Trecho do documento:
- - -
A importância do envolvimento de crianças em contextos regulares de prática tem sido foco de estudos (CULJAK, et al, 2014; LOPES & TOIGO, 2017). Algumas dessas pesquisas buscaram estudar a prática desportiva e programas pós-período escolar (ATKIN et al., 2008; KELDER et al., 2005; KORDI et al., 2012; NIETO; HERNÁNDEZ; LAÍN, 2011; WICKEL; EISENMANN, 2007), e tem mostrado, de maneira geral, que nos últimos anos, há um reduzido número de crianças envolvidas com a prática de atividades motoras e/ou esportivas após o período escolar, restringindo o número de contextos ativos vivenciados regularmente e, também, o número de horas de participação em atividades motoras.
- - -
Tarefas e exercícios:
(1) Transcreva o trecho do texto sobre a prática esportiva infantil entre “A importância do” e “em atividades motoras.”, inclusive.
(2) Escreva a continuação do texto sobre o envolvimento de crianças em atividades motoras e esportivas, a partir de sua última frase.
As linhas não desempenham papel algum nas tarefas.

Trecho de dados:
- - -
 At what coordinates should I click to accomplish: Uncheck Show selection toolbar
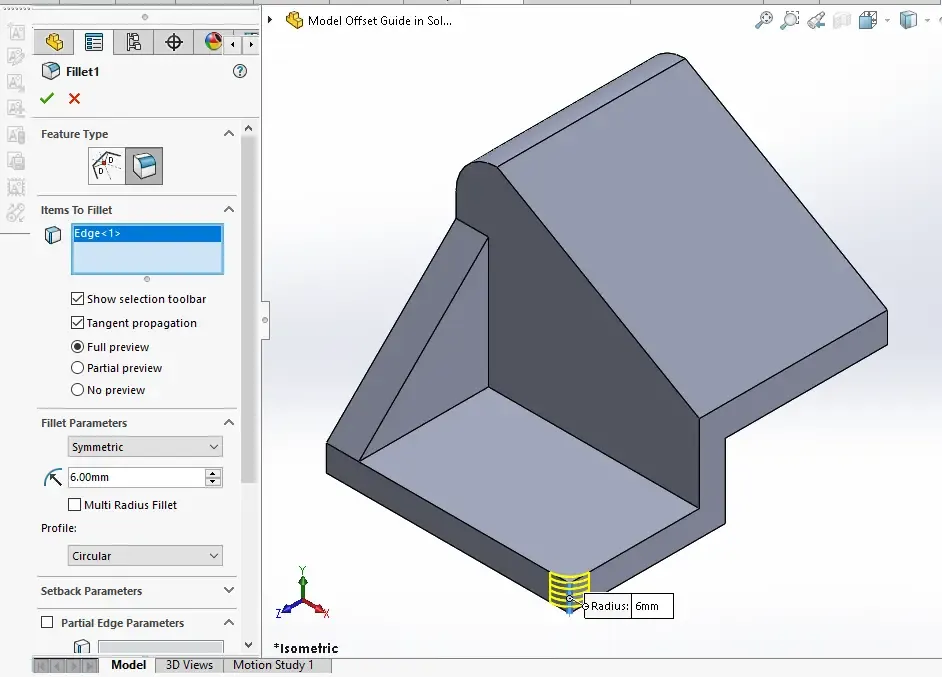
- - -
Respostas:
(1)
A importância do envolvimento de crianças em contextos regulares de prática tem sido foco de estudos (CULJAK, et al, 2014; LOPES & TOIGO, 2017). Algumas dessas pesquisas buscaram estudar a prática desportiva e programas pós-período escolar (ATKIN et al., 2008; KELDER et al., 2005; KORDI et al., 2012; NIETO; HERNÁNDEZ; LAÍN, 2011; WICKEL; EISENMANN, 2007), e tem mostrado, de maneira geral, que nos últimos anos, há um reduzido número de crianças envolvidas com a prática de atividades motoras e/ou esportivas após o período escolar, restringindo o número de contextos ativos vivenciados regularmente e, também, o número de horas de participação em atividades motoras.

(2)
De forma geral, as pesquisas indicam que é a partir das experiências adquiridas com a interação ambiental, que a criança consegue internalizar conhecimentos, desenvolver e aprender novas habilidades motoras (CLARK, 2007; CÔTÉ, 1999; FAIRBROTHER, 2010; FERREIRA et al., 2019; FLÔRES et al., 2019; GALLAHUE, OZMUN, GOODWAY, & SALES, 2013). Assim, a relação dos ambientes com a CM de crianças deve ser de fundamental interesse dos pesquisadores, treinadores e professores. Mais do que isso, percebe-se, também que a criança amplia seu repertório motor por meio de diferentes oportunidades e locais de prática, a partir de múltiplas experiências motoras adequadas aos seus níveis de desenvolvimento e competência (GALLAHUE et al., 2013; KREBS et al., 2011; KREBS, 1997). De tal modo, parece plausível esperar que a exposição a ambientes ricos em estrutura e serviços, como é o caso do futsal, possa possibilitar maiores níveis de desenvolvimento, aprendizagem e competência motora. Embora tenhamos encontrado resultados importantes neste estudo, cabe destacar que algumas limitações ocorreram, como um número reduzido de crianças, o não controle detalhado dos exercícios, jogos, atividade e formas de treinamento.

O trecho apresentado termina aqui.